Toniolo era un vero figlio d’arte e la sua carriera è stata un lungo viaggio attraverso la storia dello spettacolo italiano. Debuttò nel cinema negli anni ’30 grazie a Guido Brignone, ma fu nel dopoguerra che divenne una presenza costante e rassicurante nelle case degli italiani. Se chiudete gli occhi, potreste quasi sentire la sua voce: è stata una delle colonne della prosa radiofonica Rai per anni, prima di approdare stabilmente sul piccolo schermo nel 1954.

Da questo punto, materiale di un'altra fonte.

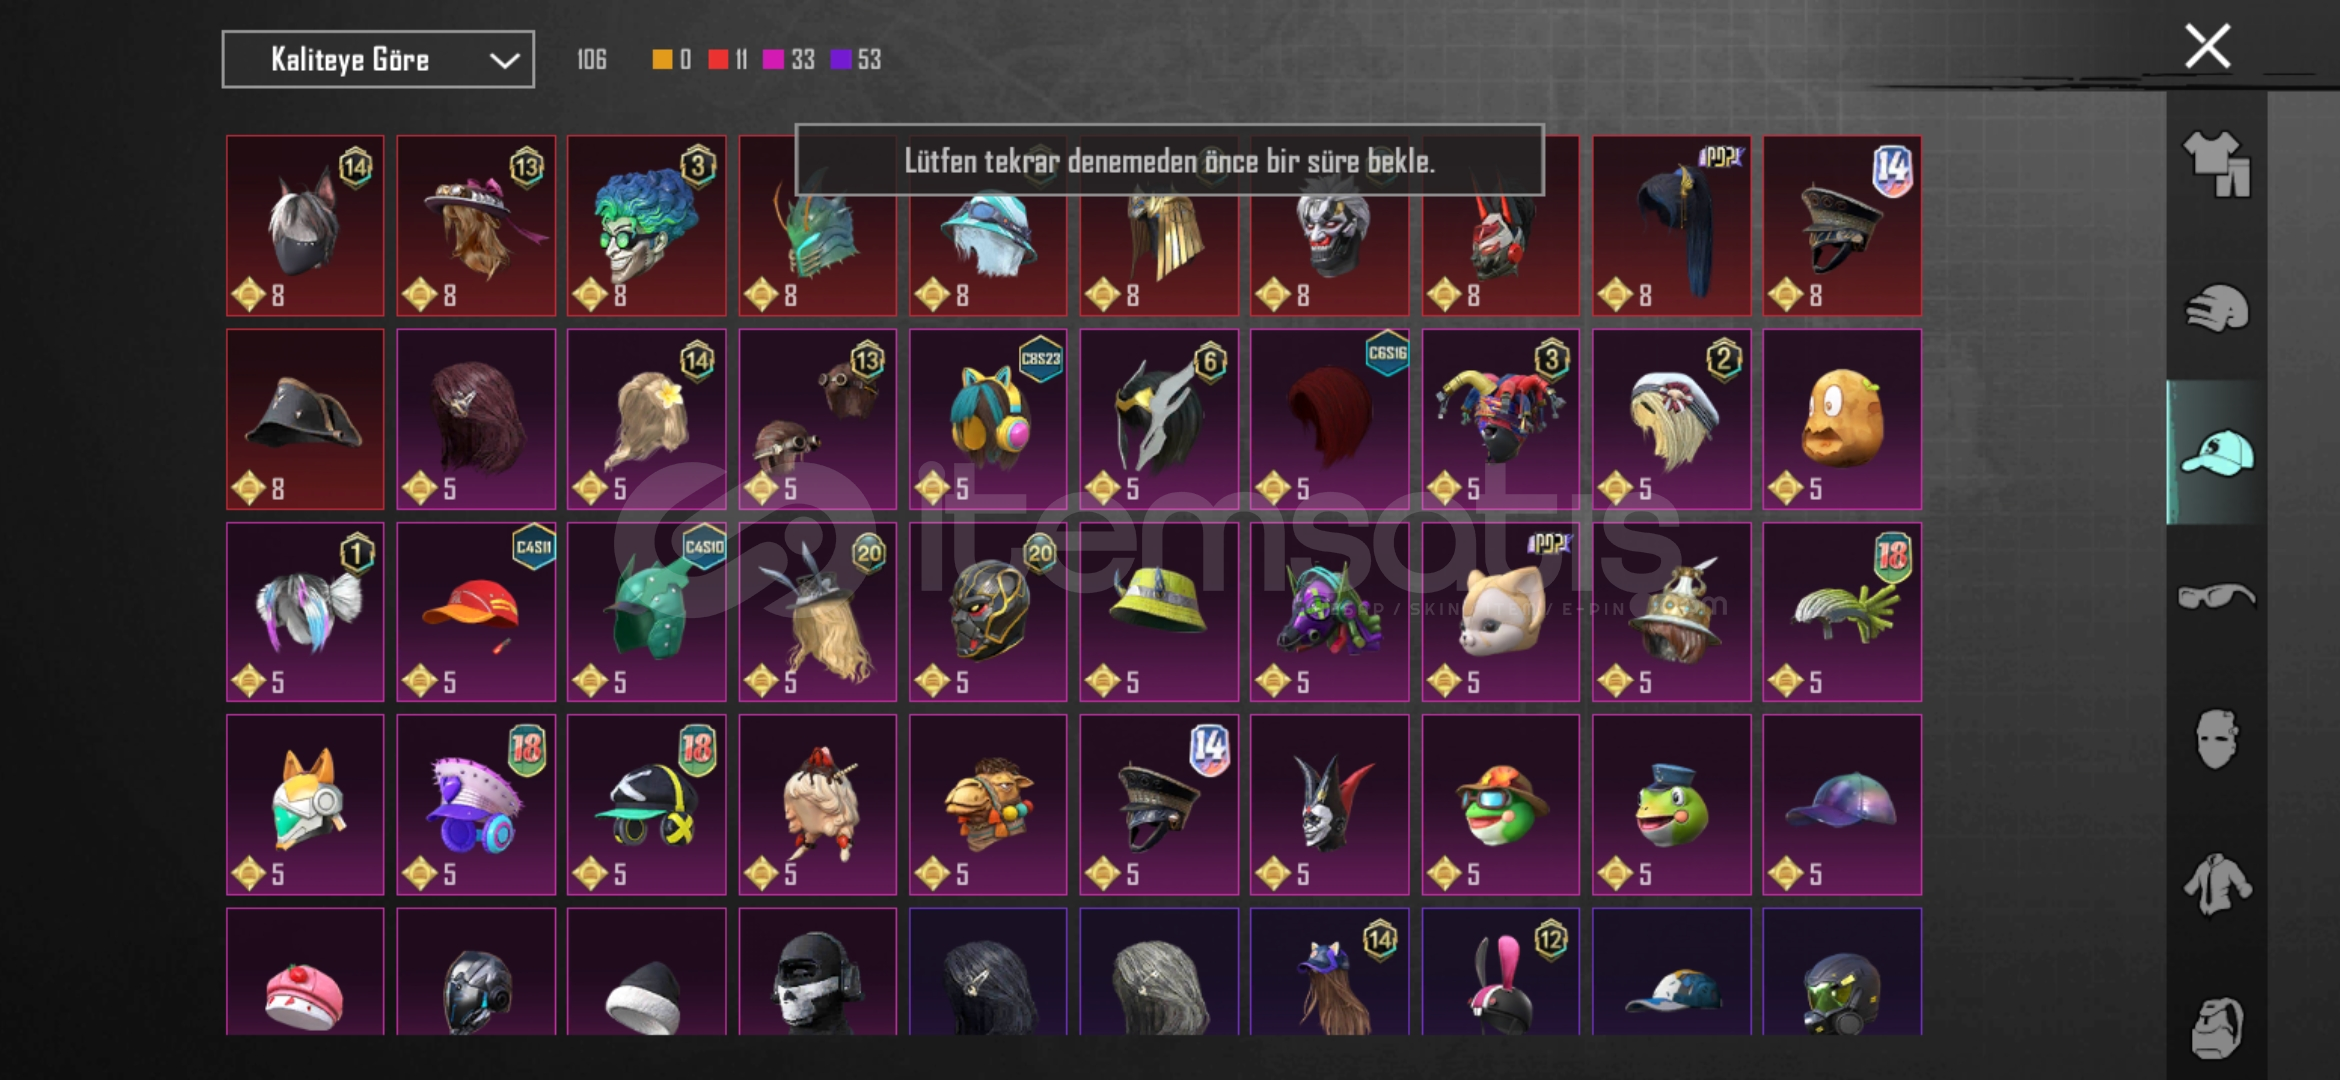Screen dimensions: 2340x1080
Task: Open the glasses category icon
Action: point(2216,597)
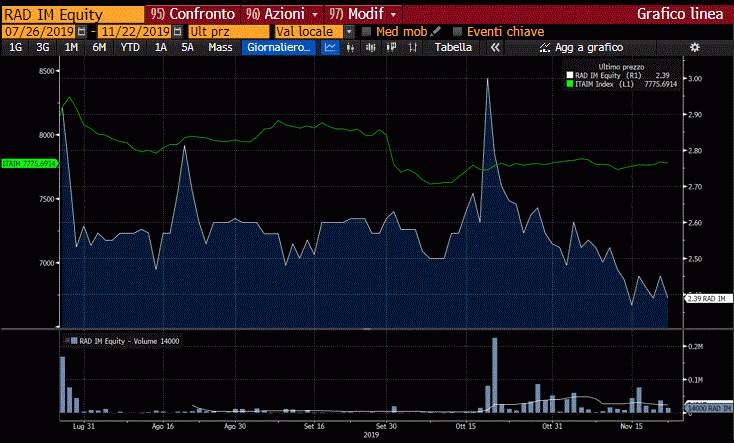Click the white RAD IM Equity legend swatch
Viewport: 734px width, 443px height.
(x=569, y=75)
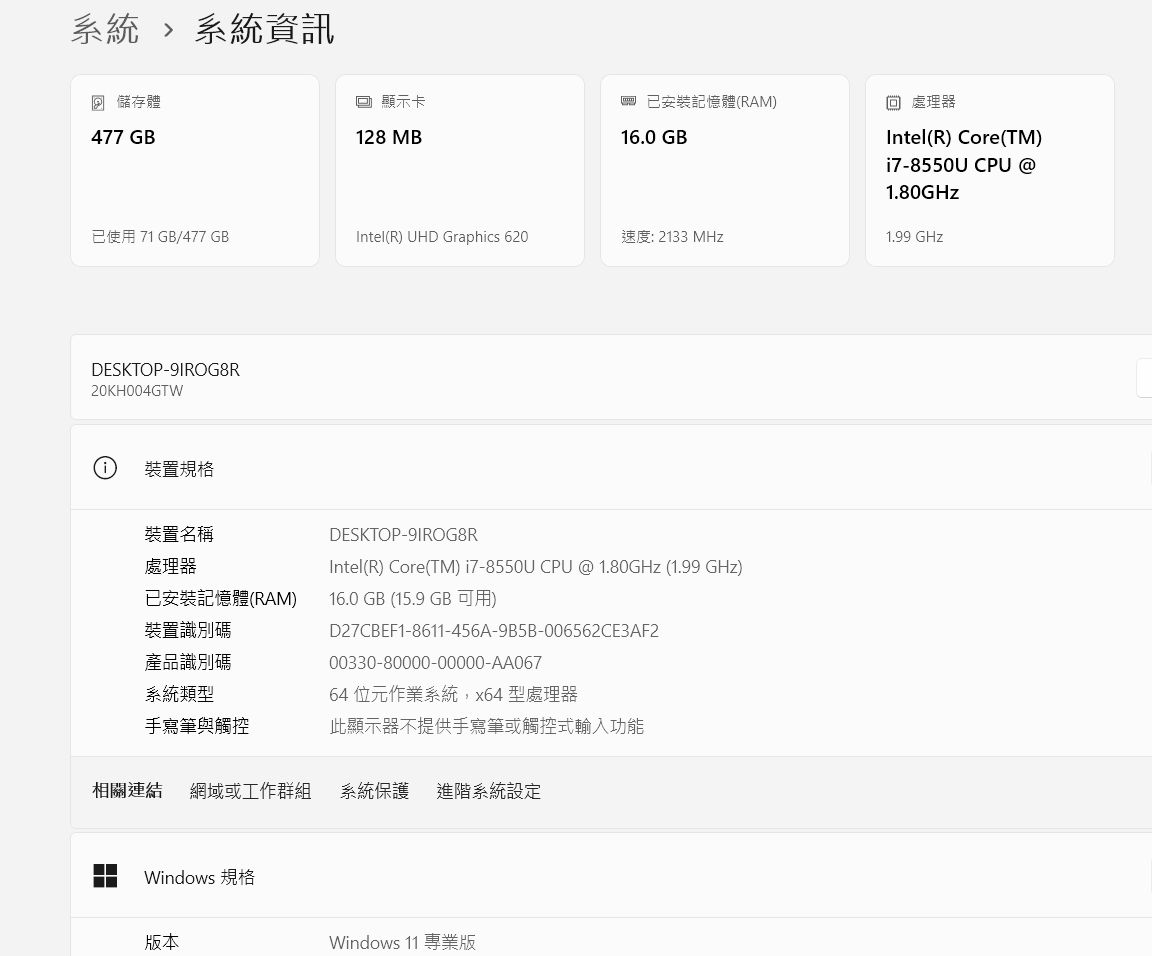Click the installed RAM memory icon

[x=628, y=102]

Nelle Inchieste del commissario Maigret, il suo Direttore era l’equilibrio fatto persona. Sempre impeccabile, spesso al telefono, rappresentava quel ponte necessario tra il lavoro di strada della squadra di Maigret e le esigenze delle istituzioni. Non era mai un antagonista, ma piuttosto un superiore che, pur con le dovute cautele, stimava profondamente il Commissario. Toniolo recitava con una naturalezza tale da rendere memorabile anche una semplice apparizione dietro una scrivania.

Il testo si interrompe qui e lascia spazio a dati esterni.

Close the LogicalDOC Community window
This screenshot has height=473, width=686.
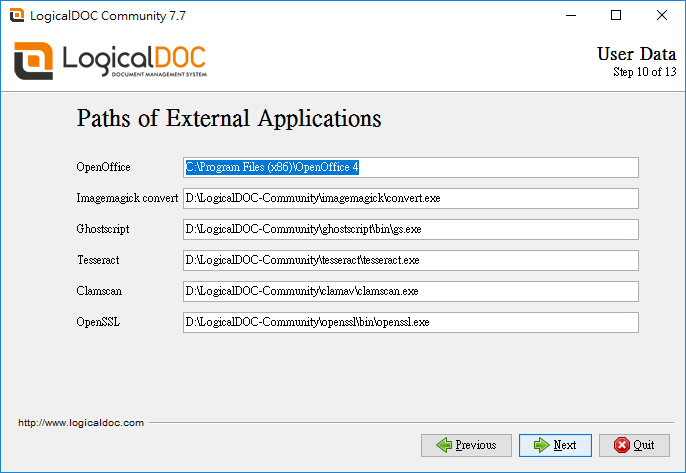(x=662, y=15)
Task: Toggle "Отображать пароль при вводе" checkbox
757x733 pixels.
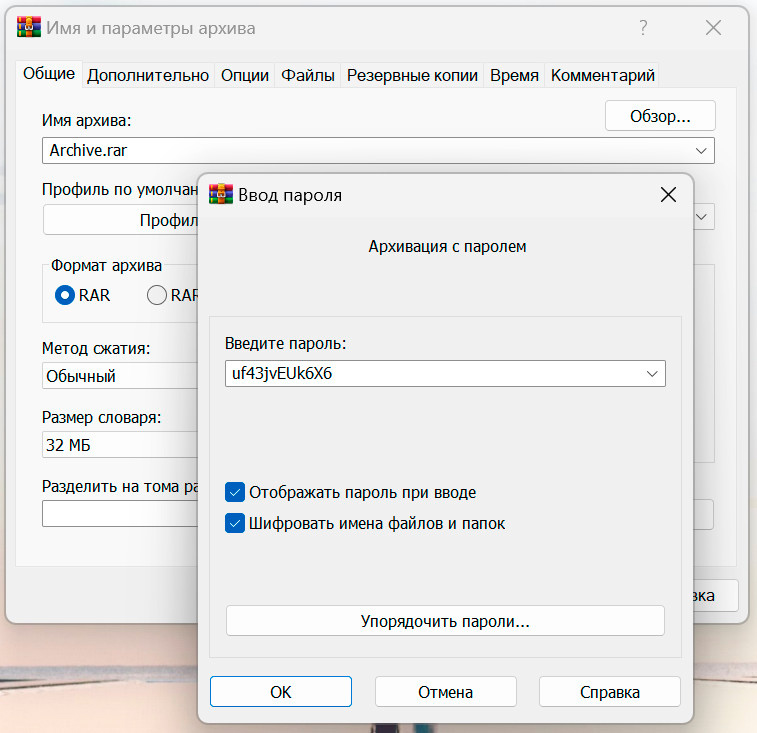Action: point(235,492)
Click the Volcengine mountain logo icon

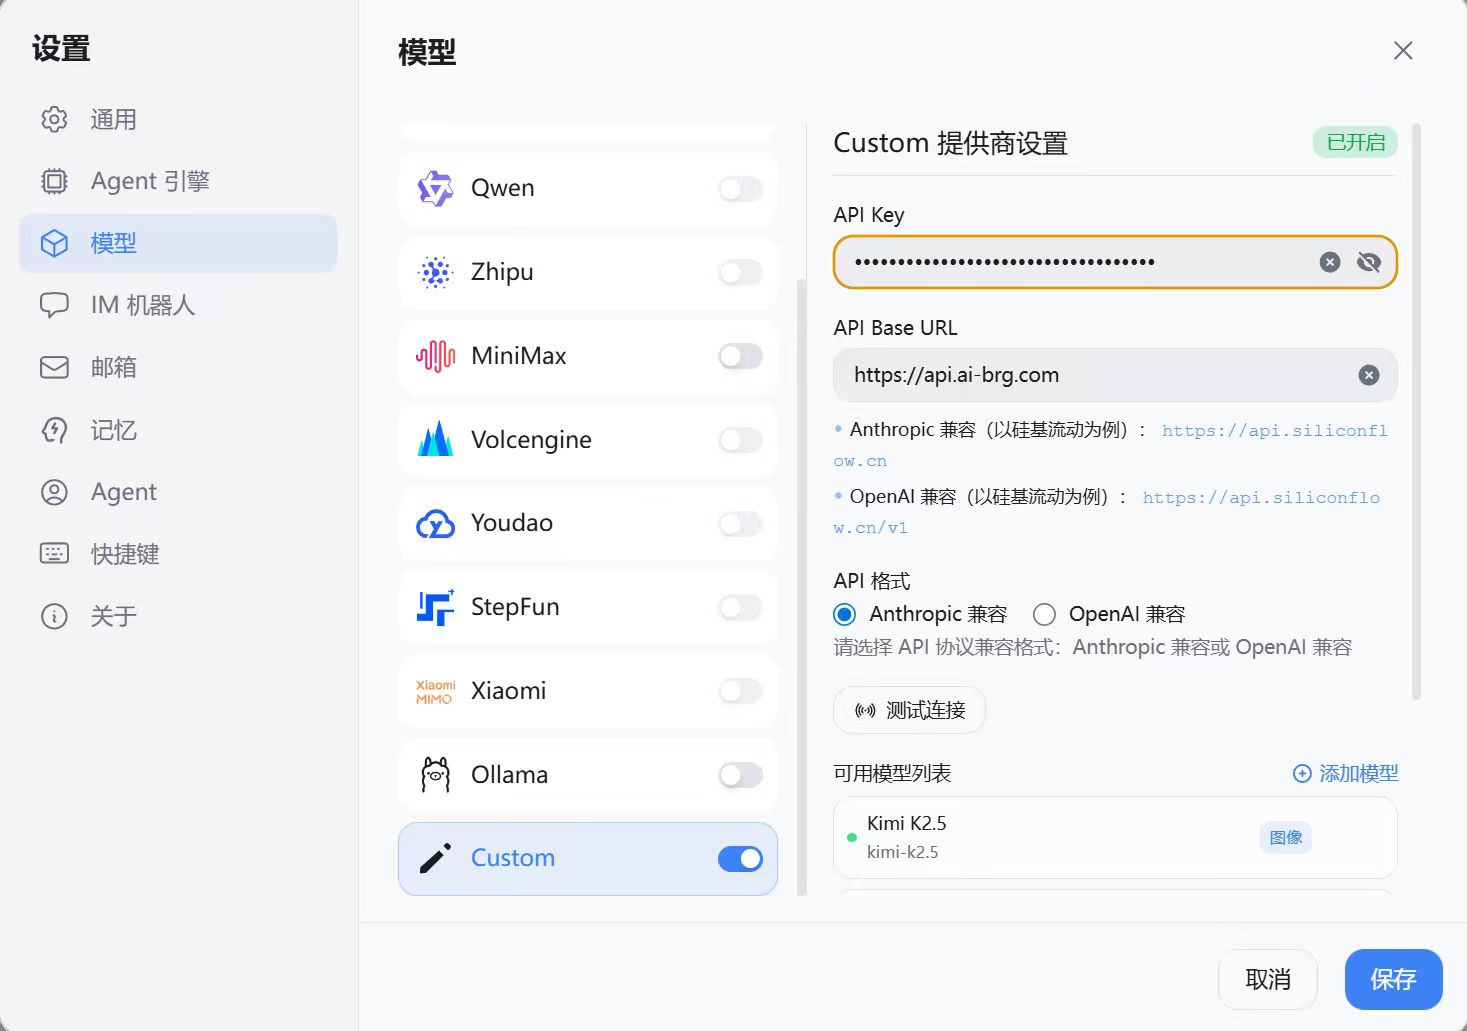coord(435,440)
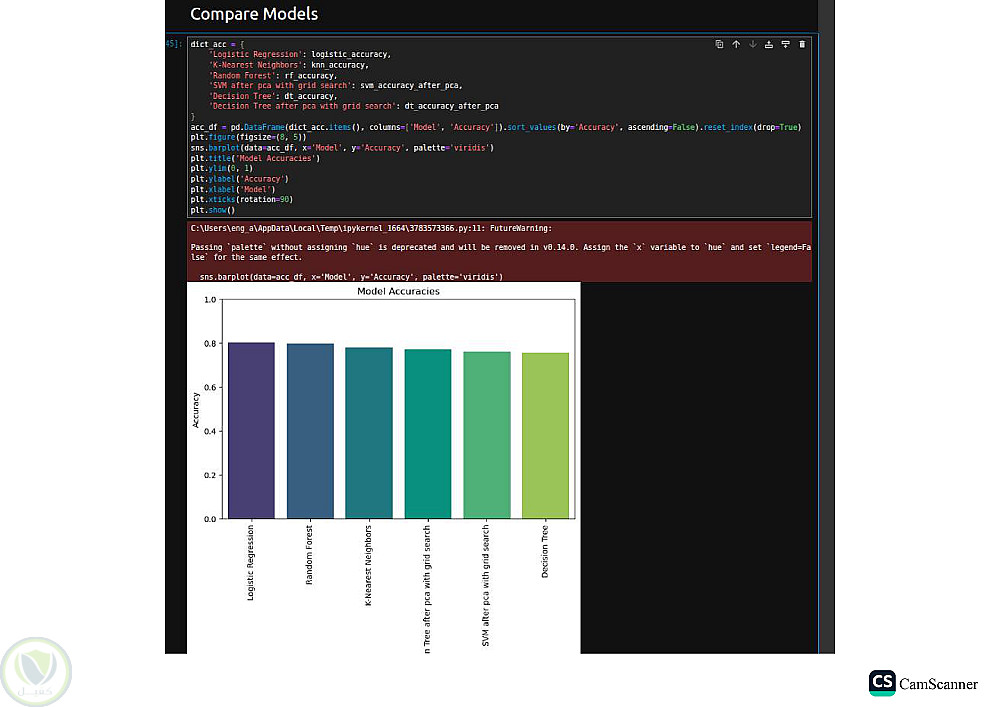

E per chi ha l’occhio lungo e ama le curiosità, è impossibile non sorridere ricordandolo in un ruolo decisamente diverso: era lui Remo, il padrone di casa nella scena della festa nell’intramontabile Totò, Peppino e la… malafemmina! Un esempio lampante di come i grandi attori di quella generazione potessero passare con disinvoltura dal dramma alla commedia più pura, mantenendo sempre una dignità immensa.